For Australia – as with every other nation and mission, there is its own relationship to the Continent, and issues of race and Blackness to navigate. The first recorded African diasporans are said to have arrived in Australia in 1788. That’s contrary to a narrative that Africans arrived there only recently. In a 2019 book ‘Growing up African in Australia’, editor Maxine Beneba Clarke brings together diverse African voices who speak about shifting identities, curating your Africanness and blackness in order to – as the writers describe it – ‘be who Australia wants you to be and not who you really are’. This is, of course, not unique to Australia. In the US, the UK and other European countries, there is this identify shifting Africans do – and Black folk globally do – to make their way in a world shaped by notions of white supremacy and anti-Blackness. The book describes it as ‘conditional belonging’. There is also gratitude expressed to and about making Australia home, and the opportunities, education and advancement they have found. It matters we remember these are not linear narratives, but multiple layers of experiences. All of them contribute to shaping an identity experience.

Understanding the world of diplomacy better, matters. Here in Ghana, Diplomatic Affairs is a television programme hosted by global anchor and journalist Harriet Nartey. It airs weekly on Pan-African Television to more than 45 countries. It offers a window into the world of diplomacy. The show builds a bridge between the world of diplomacy and media, inviting an audience to better understand what missions do, how they function and each missions’ particular focus in Ghana. It is crucial space that offers education to a broad audience who may simply see High Commissions, and the world of diplomacy, as imposing buildings of power that are unconnected to them.
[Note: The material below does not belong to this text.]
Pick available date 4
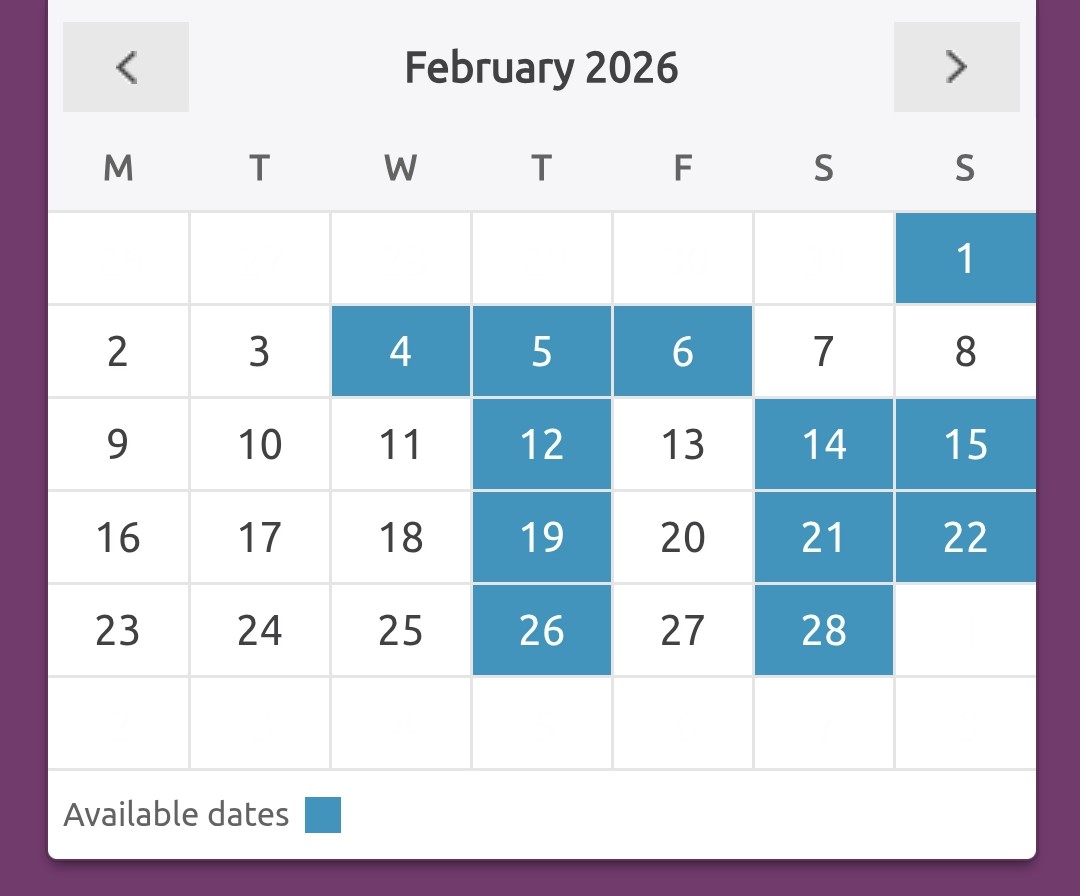1080x896 pixels. pyautogui.click(x=401, y=351)
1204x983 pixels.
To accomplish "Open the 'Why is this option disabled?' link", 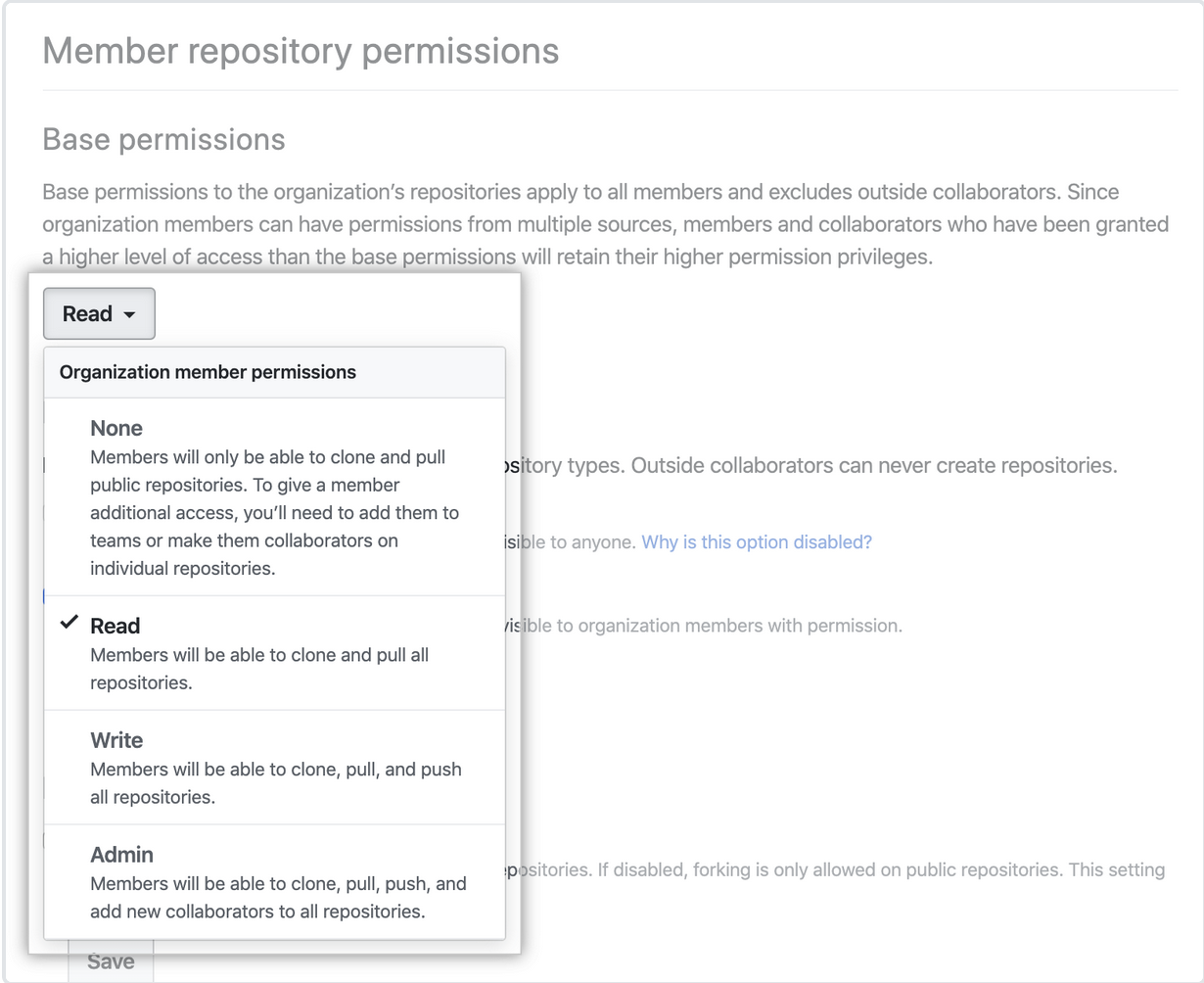I will point(756,541).
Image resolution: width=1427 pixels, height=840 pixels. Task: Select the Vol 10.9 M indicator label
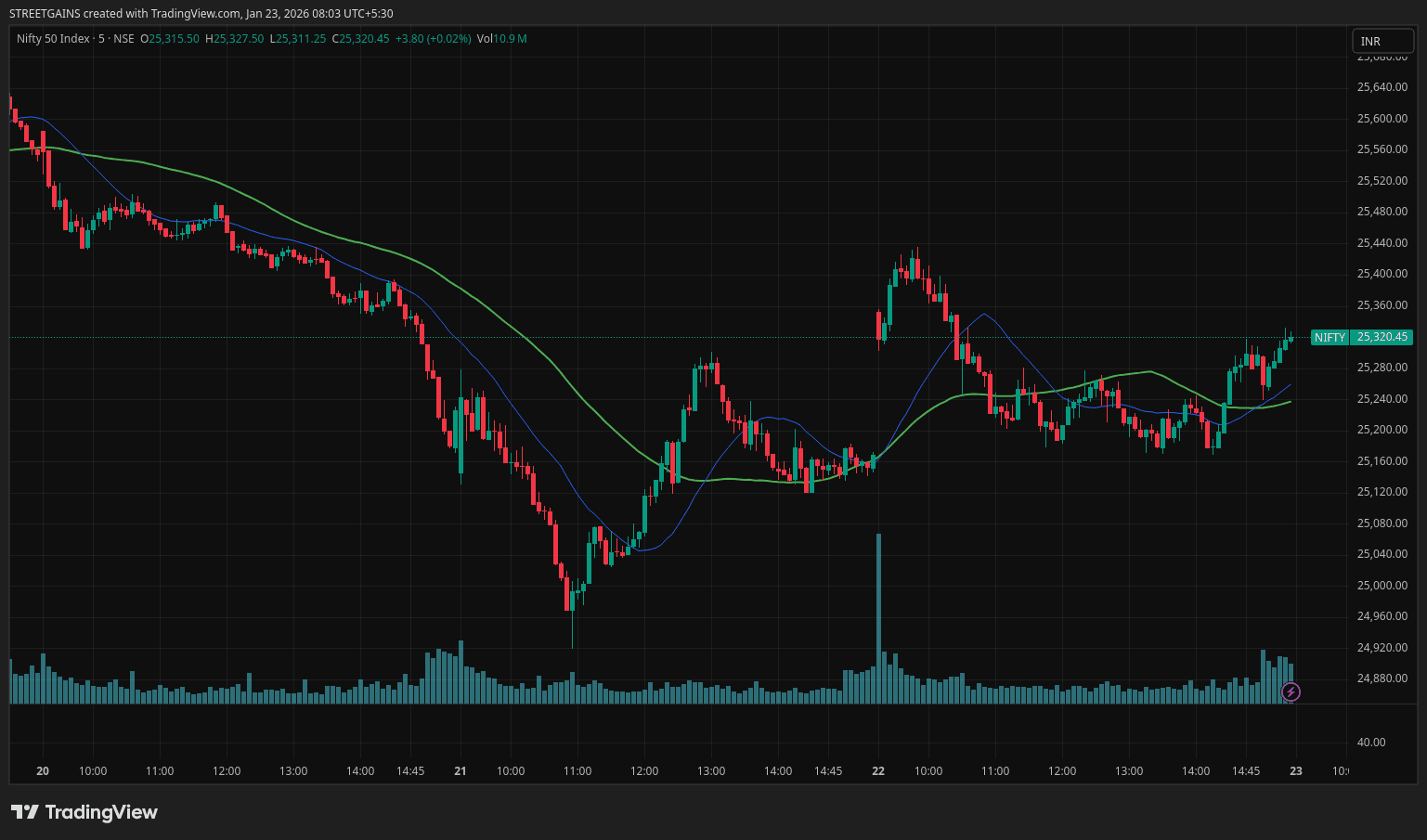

The world of diplomacy, and their missions must not be devoid of accountability in Ghana. Accountability can become opportunity to transform and lead with equity and empathy. Too often power treats challenge and accountability as a threat that needs to be silenced, shamed or punished. Embracing accountability as opportunity to make change is about each mission asking and exploring these questions: who do you say you are when it to comes to Ghana? How might you more effectively honor that with your treatment of the culture and those within that culture? How do you navigate the dual cultures in your work, how might you more effectively navigate them with sensitivity, empathy and equity?

It is time for emotional justice within the world of diplomacy.